— Begin SELECTED TEXT —

By then Kate had become the best selling female albums artist in the U.K. for the first quarter of 1978. Wuthering Heights has been number 1 in the Netherlands, Belgium, New Zealand (five weeks), and Australia; and "top-ten" in Germany, France, Brazil, Argentina, South Africa, Denmark, Sweden and Finland. On 4 July 1978 The Man With the Child in His Eyes reaches its chart peak in the U.K. at number 6. The Kick Inside is re-released in the U.S.A. on a new label--EMI-America. Wuthering Heights is finally released as a single in the U.S. There are some good notices, but Kate is considered by radio programmers to be "too bizarre" for the American market. On 10 November Kate's second album, Lionheart, is released internationally. A month later the Kate Bush Club, the official fan club, is formed.

On 17 February 1979 The Man With the Child in His Eyes enters the U.S. Billboard Hot One Hundred, the first of Kate's singles to do so. It remains there for four weeks, peaking at number 85. On 5 March the video for Wow is shown on television for the first time on The Kenny Everett Video Show. The tickets for Kate's first tour go on sale the same day. Kate is training to the pitch of an Olympic athlete for a tour that will last a month and a half, with Kate on stage almost continually for two and a half hours for most evenings during that period. (Only the Copenhagen, Hamburg and Amsterdam dates would be shortened, due to illness.) On 20 March the tour is completely sold out. Extra dates are announced at the London Palladium, the Birmingham Hippodrome, and the Manchester Apollo. These are also sold out in days. Kate is meanwhile maintaining absolute secrecy on the style and content of the show.

— End SELECTED TEXT —

### [WHAT THE TASK ASKS]
Carry on the Kate Bush career timeline from its last sentence, in the same style. You won't need the listing.

— Begin INFORMATION PROVIDED —

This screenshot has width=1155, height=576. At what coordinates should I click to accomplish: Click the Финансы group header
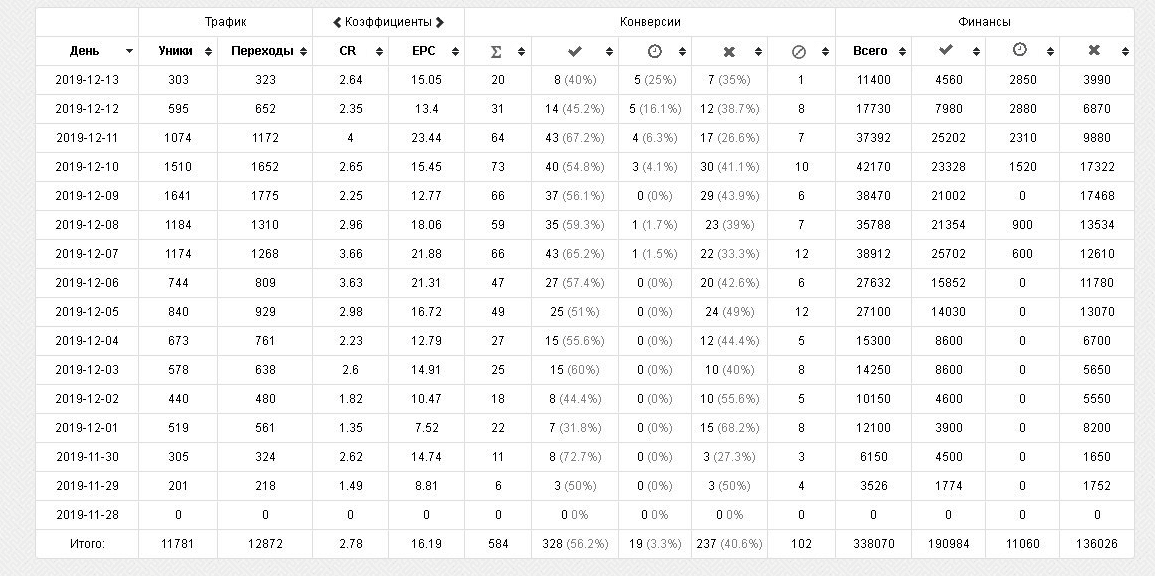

— End INFORMATION PROVIDED —

### [WRITTEN ANSWER]
2 April 1979 was the tour playdate at Pool Arts Centre in Dorset. The performance is a total success, but is marred by the death of lighting engineer Bill Duffield, who falls from the lighting galley as the show is being packed up. The Liverpool Empire date, the first official date of the tour. Kate holds press conferences at each tour date, and is interviewed by the local press and radio. BBC TV screen a short documentary film as part of the Nationwide series, on the preparation and rehearsal for the tour. On 21 April the Abba Special is aired on BBC TV, including the routine for Wow. Kate announces that she will play a special benefit gig for the family of Bill Duffield when she returns from the European leg of the tour. Her special guests will be Peter Gabriel and Steve Harley, with whom Bill Duffield had worked in the past. Further extra dates are announced, including one at which the entire performance will be videotaped by the Keef MacMillan organization.

On 24 April the European tour commenced at Stockholm Concert House. Kate contracts a throat problem, and the next three dates are cut short. Following the tour, Kate takes some time to recover from what amounts to physical and mental exhaustion. In June she begins writing songs for her third album. In January 1980 Kate goes into Studio Two at Abbey Road for the five-month recording session which will complete her third album, Never For Ever. On 10 May 10 The Kate Bush Club holds its first convention at the Empire Ball Room, Leicester Square in London. Kate attends. The edited version of Keef MacMillan's recording of the May 13th concert (in the Hammersmith Odeon) is given its first public showing. After working twenty or more hours a day, Kate finishes Never For Ever. Its release is put back, however, until September. Kate takes a badly needed holiday.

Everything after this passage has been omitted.